TASK REQUIREMENTS: Could you copy the records below exactly, leaving out any pictures?

(Data entries)

=-=-=

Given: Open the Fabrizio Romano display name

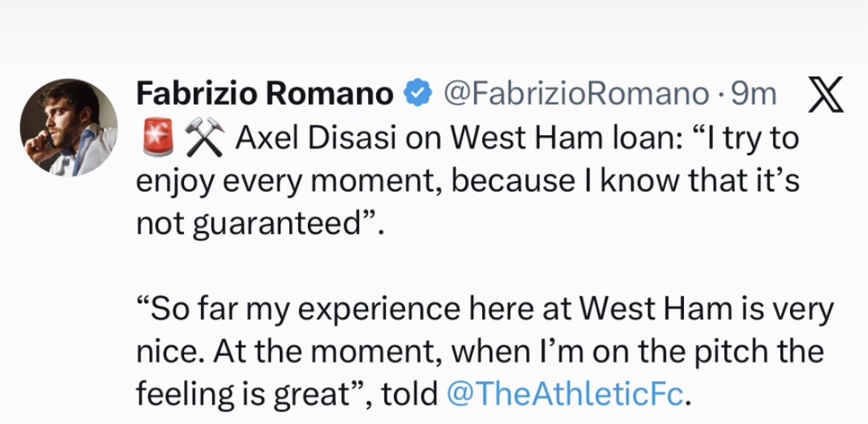Looking at the screenshot, I should click(265, 94).
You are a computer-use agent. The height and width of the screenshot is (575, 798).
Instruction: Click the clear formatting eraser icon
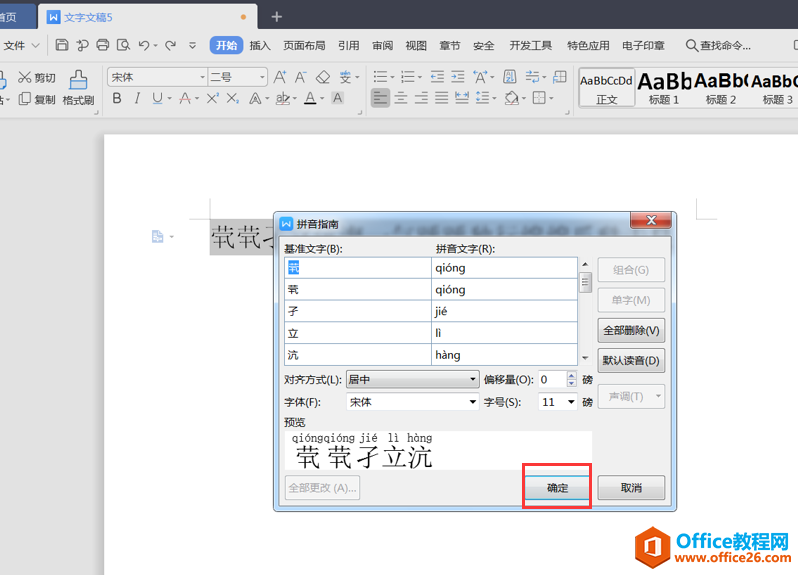(323, 77)
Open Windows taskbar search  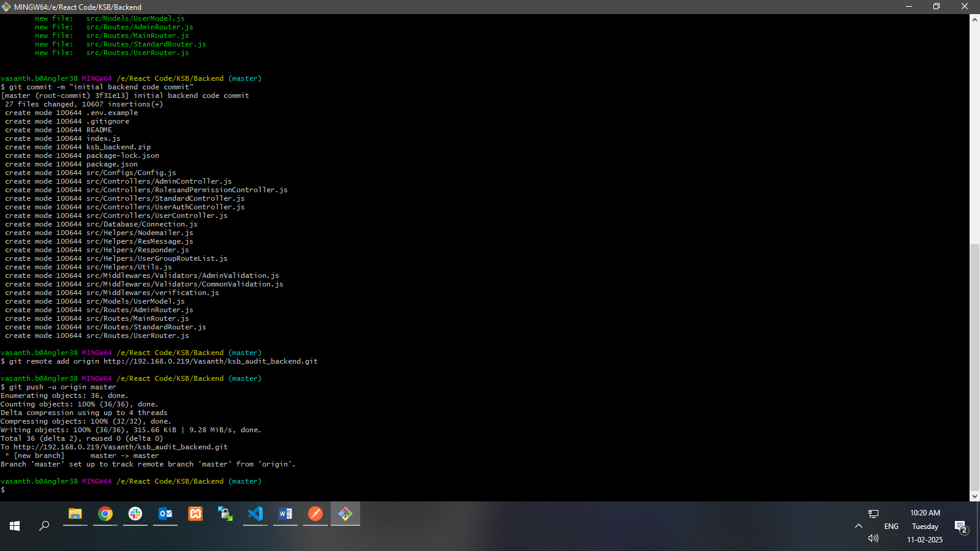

=-=-=

WORKED SOLUTION:
Given: Open the Fabrizio Romano display name

Looking at the screenshot, I should click(265, 94).
You are a computer-use agent. The height and width of the screenshot is (575, 798).
Instruction: Click the clear formatting eraser icon
(323, 77)
Open Windows taskbar search  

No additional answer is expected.